About ten years back I was able to rip and recover the western red cedar planking from the central section of a Volvo 70 mock-up. At the time I had no idea what it would be used for, except that I hoped it would be an offshore boat of some description and likely to be 9 to 10m length overall as this is I believe the sweat spot for affordability, accommodation and minimum off shore capability. My lunch breaks were spent dodging brads as they were shot out at high velocity whizzing past my ear by the circular saw nail cutting blade. Those that could not be dodged and made contact created a warm sticky mess with my ear lobe dripping blood down my neck and resulting in frantic clean ups before heading back to the office.
The Eric midsection half girth is about 2.5m. The recovered strip planks 36mm wide. So 2500/36 = 72 planks per side. Each plank is about 10m long so 72×10 = 720 linear metres per side. A total of about 1.4km of planking required. At AUD $5.30 per metre I hope to save almost $7500 on material costs. BUT there is some work in this.
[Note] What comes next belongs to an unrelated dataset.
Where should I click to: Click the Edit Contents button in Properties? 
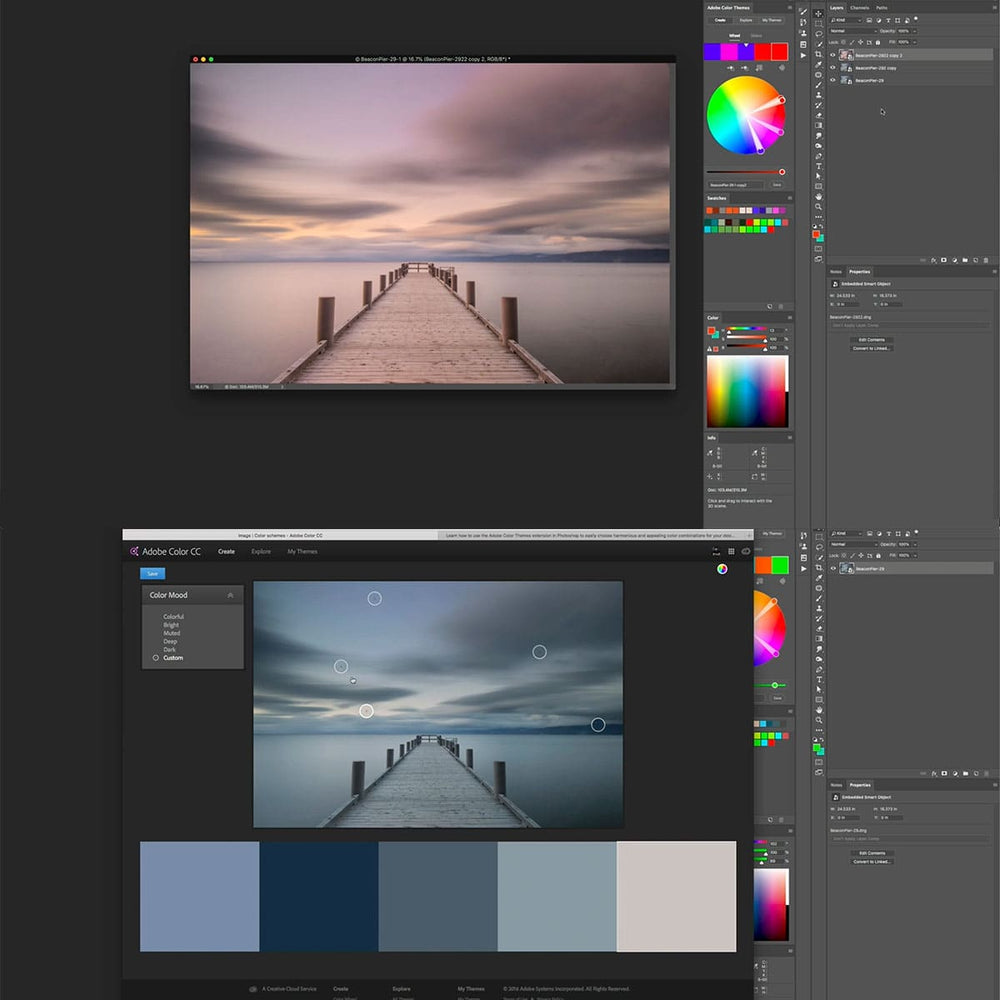click(x=872, y=340)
First I must remove the remnants of the brads, fortunately they are stainless steel so apart from damaging tools and fingers they won’t case much harm if the occasional one is overlooked.
Nail nippers then..
.. an old matador nail extractor passed on to me by Bill our neighbour when moving to retirement accommodation, he was in his mid eighties, many years ago, are the tools of choice.
Then the faces are lightly sanded to avoid losing too much thickness using a bench mounted drum sander.
And finally thicknessed and straightened to 36mm.
And stored ready for scarfing.
In the foreground is the penultimate bulkhead #7 with laminates just finished after grinding the edges.
At about 34kg I can manhandle back to the jig.
Bulkhead #5 the last bulkhead only needs a light sheathing and keel floor laminates. But the Elu sander had had enough, and seized the lower bearing. All fixed, but now can only resin coat tomorrow AM.